● **WHAT TO PRODUCE**
Could you write out every line of the items below again, request included, adding -146 to each number in the coordinate answers and leaving the pictures out?

-------- MATERIAL PROVIDED --------

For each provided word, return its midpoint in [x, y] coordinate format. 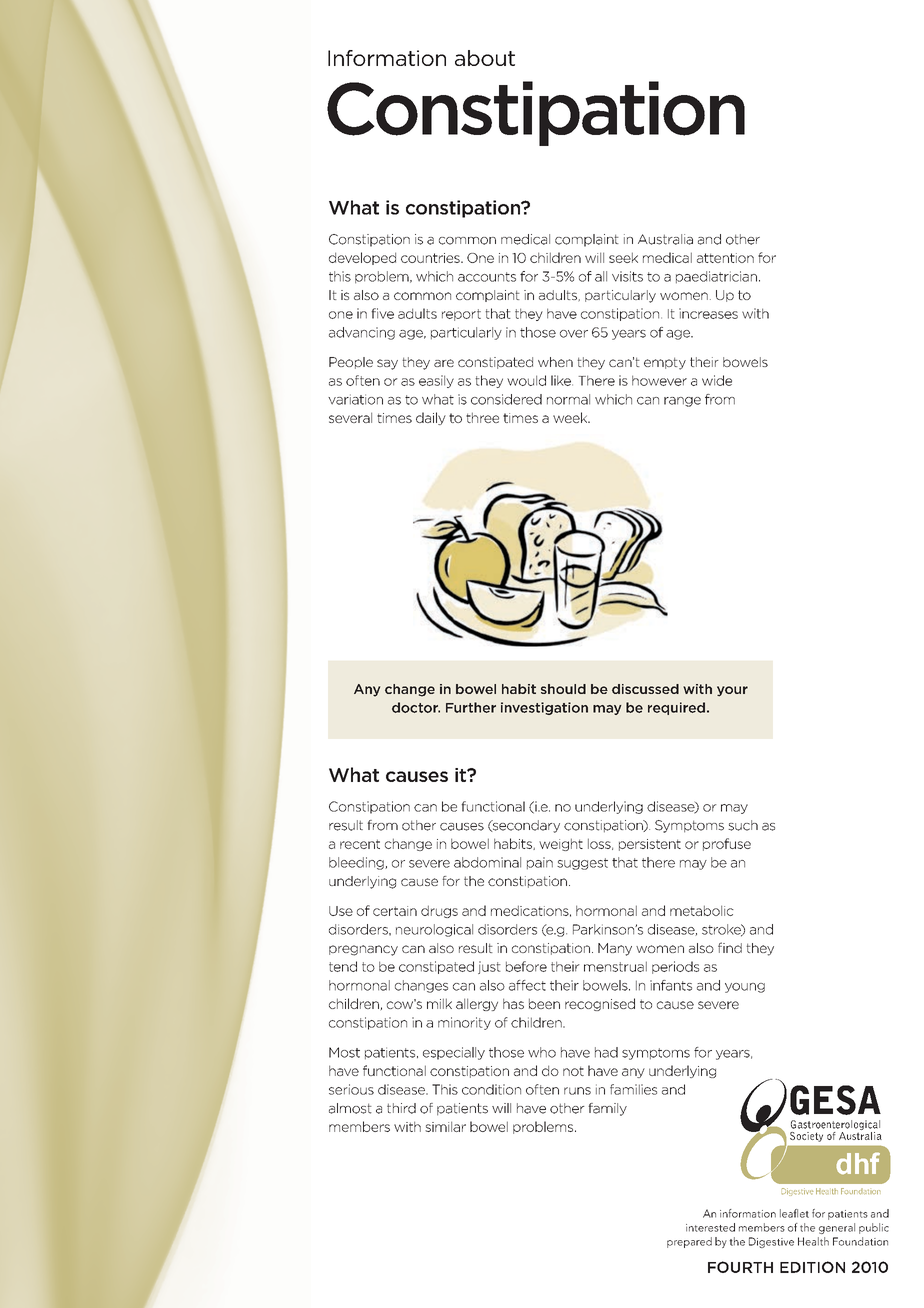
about [485, 58]
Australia [665, 239]
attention [725, 258]
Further [471, 707]
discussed [645, 689]
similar [445, 1126]
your [732, 691]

--------

● **FINISHED TASK**
For each provided word, return its midpoint in [x, y] coordinate format. 
about [339, -88]
Australia [519, 93]
attention [579, 112]
Further [325, 561]
discussed [499, 543]
similar [299, 980]
your [586, 545]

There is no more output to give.